Can Darwinian Evolution Explain Why Christians Help Others?
Do human beings do nice things because they're afraid that God will punish them if they don't?
One of the biggest stumbling blocks to a purely Darwinian explanation of the world is the persistence of traits and behaviors that, strictly speaking, don't further the purposes of what Richard Dawkins famously called "the selfish gene."
The most obvious stumbling blocks are human altruism and cooperation. If natural selection is a "zero sum game," that is, if your selfish gene wins, then my selfish gene loses, why should I bother to cooperate with you?
Attempts to get around this problem have amounted to little more than "just so stories": "unverifiable and unfalsifiable narrative explanations," often involving saber-tooth cats.
Here's the latest case in point: a solution that invokes, of all things, belief in God, or at least a god.
A paper recently published in the journal Nature concludes that the behaviors such as treating other people with fairness and impartiality made possible the creation of "large-scale cooperative institutions, such as trade and markets." The paper then goes on to say that these less-selfish behaviors were the result of "the fear that a punitive God is watching."
This religiously driven "magnanimous behavior . . . [may have been] what helped foster the trust needed for humanity's growth."
But how do we know whether this is, in fact, the case? After all, the people who were around during the creation of "large-scale cooperative institutions, such as trade and markets" aren't around to be interviewed.
The authors' answer lies in, of all things, the results of a series of games.
They gathered 600 people from around the world representing different faiths — including Christianity, Hinduism, Buddhism, animism, and ancestor worship — with "widely varying attitudes to divine retribution." They asked the participants to play a game "where they could offer a limited number of real coins to their own community, or to a group of fellow believers in a distant place who they had never met."
"The game was carefully designed to allow each participant to follow their own conscience in deciding which cup to put their coins."
They found that, "When people report not knowing if a god punishes, they put considerably fewer coins in the cups of distant co-religionists." From this they hypothesize that belief in a punitive god gave rise to treating people with fairness and impartiality.
They hastened to add that we should not draw "too strong a conclusion about the kindness of people of faith."
Of course not.
One obvious problem is that none of our very distant ancestors were Christians, Hindus, or Buddhists — these faiths arose long after the rise of agriculture and civilization. So what a modern Christian or Buddhist has to teach us about prehistoric people is very limited.

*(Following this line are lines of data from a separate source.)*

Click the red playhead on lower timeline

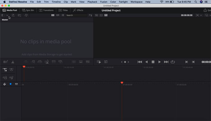point(122,83)
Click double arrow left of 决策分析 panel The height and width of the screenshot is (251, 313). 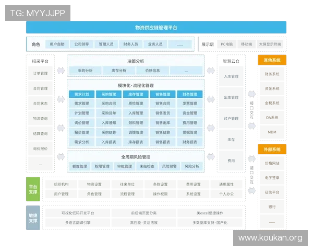pyautogui.click(x=61, y=70)
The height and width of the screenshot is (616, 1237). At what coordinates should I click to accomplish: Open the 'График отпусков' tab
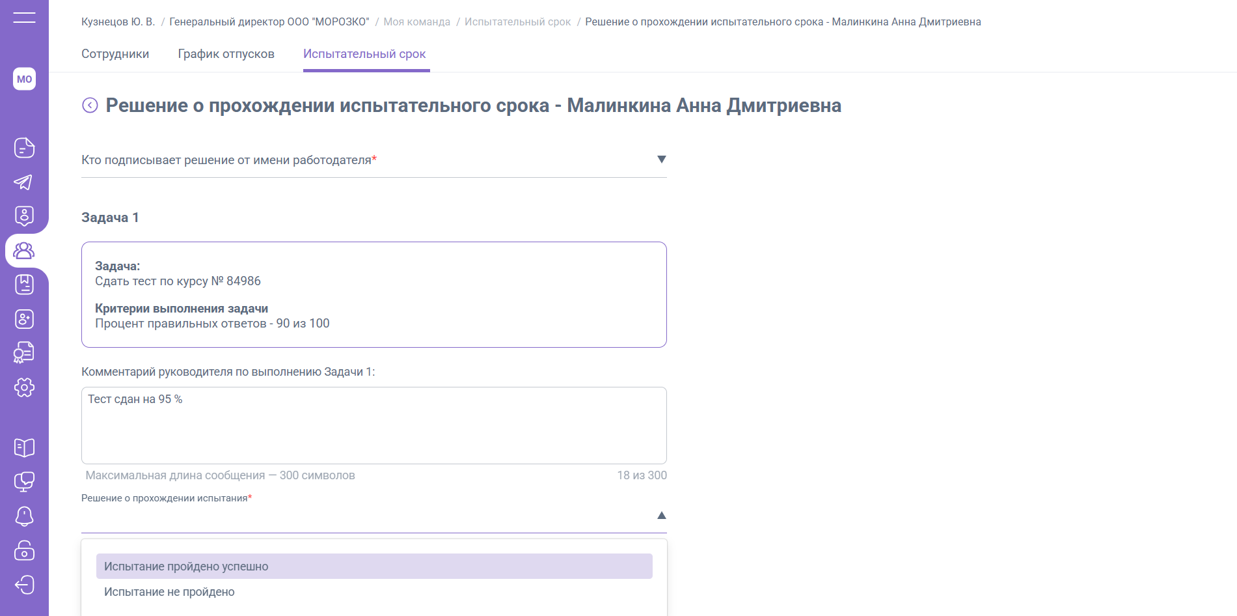[x=226, y=54]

What the experiment actually shows is that some beliefs held by people today influence how they treat other people, which is, well, obvious. Furthermore, what's being described is not altruism or even generosity. It isn't even trust. It doesn't explain the actions of a Mother Theresa or the missionary doctors who ministered to Ebola patients during the recent outbreak.
In the biblical tradition, to say we "fear" God — the Hebrew word yare — means that we revere Him. Part of this reverence includes treating other people with kindness and generosity. Furthermore, as beings created in the image of a kind, generous, and magnanimous God, we are capable of these qualities.
It is this, and not primal fear bordering on superstition, that accounts for what Lincoln called the "better angels of our nature."